Iraq conflict looks like war of choice, not necessity
Among the more curious developments of the past week were explicit and apparently purposeful statements by President Bush and Defense Secretary Donald Rumsfeld to the effect that the administration does not now believe — and apparently never believed — there was a direct link between Iraq’s former dictator Saddam Hussein and the terrorist attacks of Sept. 11, 2001.
Do they understand they may have blown the whole game — that they are on the verge of admitting there was never a good justification for the war whose wake is so messy?
Last week, in response to a question about whether Saddam was personally involved in the attack, Secretary Rumsfeld said, “I’ve not seen any indication that would lead me to believe that I could say that.” That same night, national security adviser Condoleezza Rice talked about a threat in “a region from which the 9-11 threat emerged,” but insisted that “we have never claimed that Saddam Hussein had either direction or control of 9-11.” On Wednesday, President Bush said, “We’ve had no evidence that Saddam Hussein was involved with the Sept. 11th (attacks).”
This is fascinating. The administration has strongly hinted that Saddam’s alleged links to al-Qaida were a big part of the reason for going to war, and hints about links have been pervasive enough that some polls show 70 percent of Americans believe Saddam Hussein was involved in or responsible for the 9-11 attacks.
Washington journalist James Bovard — whose new book, “Terrorism and Tyranny” is an invaluable source for those whose memory of who said what and when could use a little refreshing — said this: “It’s true that administration spokespeople have not said directly that Saddam Hussein was involved in 9-11, although the president came very close in his message to Congress seeking authorization for the war. They may be trying to avoid an embarrassing inquiry like the uranium yellowcake controversy.”
Ivan Eland, director of the Center on Peace and Liberty at Oakland’s Independent Institute, believes last week’s flurry of comments was an attempt at damage control in response to Vice President Dick Cheney’s appearance a week earlier on “Meet the Press.”
“Dick Cheney went well beyond what reputable intelligence people believe in trying to justify the idea of a close link between Saddam and al-Qaida,” Eland said. “I think Cheney put the administration in a box and they decided to nip a possible controversy in the bud.”

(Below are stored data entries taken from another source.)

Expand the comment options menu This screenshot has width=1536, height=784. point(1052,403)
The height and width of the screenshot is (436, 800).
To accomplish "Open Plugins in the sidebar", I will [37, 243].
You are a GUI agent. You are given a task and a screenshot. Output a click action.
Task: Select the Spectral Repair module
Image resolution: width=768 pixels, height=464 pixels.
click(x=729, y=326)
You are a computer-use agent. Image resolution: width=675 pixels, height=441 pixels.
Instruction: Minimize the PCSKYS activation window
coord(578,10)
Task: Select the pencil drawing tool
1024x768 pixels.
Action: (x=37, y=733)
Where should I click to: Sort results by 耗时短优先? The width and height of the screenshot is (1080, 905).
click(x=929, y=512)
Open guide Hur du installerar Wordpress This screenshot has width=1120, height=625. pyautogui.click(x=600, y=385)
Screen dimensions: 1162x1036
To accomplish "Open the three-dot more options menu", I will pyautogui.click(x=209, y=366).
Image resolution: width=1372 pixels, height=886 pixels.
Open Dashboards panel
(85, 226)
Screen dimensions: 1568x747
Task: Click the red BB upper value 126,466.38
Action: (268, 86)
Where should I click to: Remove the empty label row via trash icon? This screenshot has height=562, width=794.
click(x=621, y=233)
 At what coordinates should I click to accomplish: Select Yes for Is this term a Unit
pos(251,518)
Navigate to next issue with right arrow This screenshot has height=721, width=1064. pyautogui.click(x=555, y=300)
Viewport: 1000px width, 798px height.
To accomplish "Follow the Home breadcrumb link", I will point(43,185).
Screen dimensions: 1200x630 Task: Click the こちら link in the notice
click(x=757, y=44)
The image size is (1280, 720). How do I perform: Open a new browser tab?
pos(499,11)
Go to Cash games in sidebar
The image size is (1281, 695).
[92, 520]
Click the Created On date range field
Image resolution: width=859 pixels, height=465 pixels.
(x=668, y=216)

If so, it’s a short-term political calculation that could have long-term damaging implications. Directly denying that Saddam had any link to the 9-11 terrorists knocks out the last justification for the war in Iraq. The United States has not found chemical, biological or nuclear weapons, and even if some evidence of “programs” turns up, there was no imminent threat to the United States or Saddam’s neighbors. Saddam was no doubt a vicious ruler, and, for some people, that has become justification enough. But it’s looking more and more as if the United States conducted an aggressive war of choice, not necessity, marking a sharp turn in traditional U.S. policy.
We need to remember this if (when?) war hawks start touting the need to invade another country.